Propagating a Passel of Pallas’ Cats

Posted January 25, 2018
Pallas' cat (Photo: Lisa Hubbard)
Pallas’ cat (Photo: Lisa Hubbard)

Pallas’ cats (Otocolobus manul) have been one of the focal species for conservation research at the Zoo’s Center for Conservation and Research of Endangered Wildlife (CREW) for the past 20 years. Our studies in zoos and the wild have explored the intricacies of Pallas’ cat biology, helping to define their pronounced reproductive seasonality controlled primarily by light exposure, and to document their extreme susceptibility to the Toxoplasma parasite that can adversely affect neonatal survival.

Our research into assisted reproduction also has provided zoos with another means to propagate this rare species when natural breeding fails. This accumulated knowledge has been shared with the Pallas’ Cat Species Survival Plan (SSP) and the 15 North American zoos that maintain this species.  By providing breeding, veterinary and other husbandry advice and monitoring fecal hormones for pregnancy diagnosis in select breeding pairs, CREW is helping to ensure that Pallas’ cats have every opportunity to reproduce and thrive.

Pallas' cat kitten produced by artificial insemination performed by CREW scientists (Photo: Columbus Zoo & Aquarium)
Pallas’ cat kitten produced by artificial insemination performed by CREW scientists (Photo: Columbus Zoo & Aquarium)

The value of this science was demonstrated in the past year when five of the eight breeding females in the SSP conceived and gave birth to 18 kittens. One of these pregnancies, at the Columbus Zoo & Aquarium, resulted from artificial insemination conducted by CREW scientists, producing a healthy female kitten that was the first offspring born to this breeding pair. The birth and survival of healthy kittens has increased the Pallas’ cat SSP population by over 50% in a single year and enhanced the sustainability of this species in our zoos for years to come.

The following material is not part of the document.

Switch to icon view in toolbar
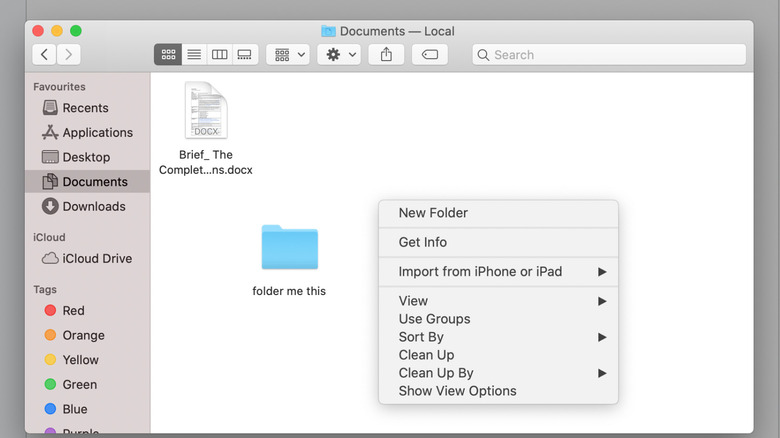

At the same time, we also contribute to efforts to protect Pallas’ cats in the wild through our support of the recently established Pallas’ Cat International Conservation Alliance (PICA). PICA brings together field researchers, conservation organizations, zoological institutions and conservation specialists to improve our understanding of the species and enhance global conservation efforts. They aim to improve monitoring techniques and gather data on the distribution of Pallas’ cats in the wild, increase knowledge on the species’ basic ecology, create a targeted conservation plan, and raise awareness.

(CREW research supported by the Institute for Museum and Library Services.)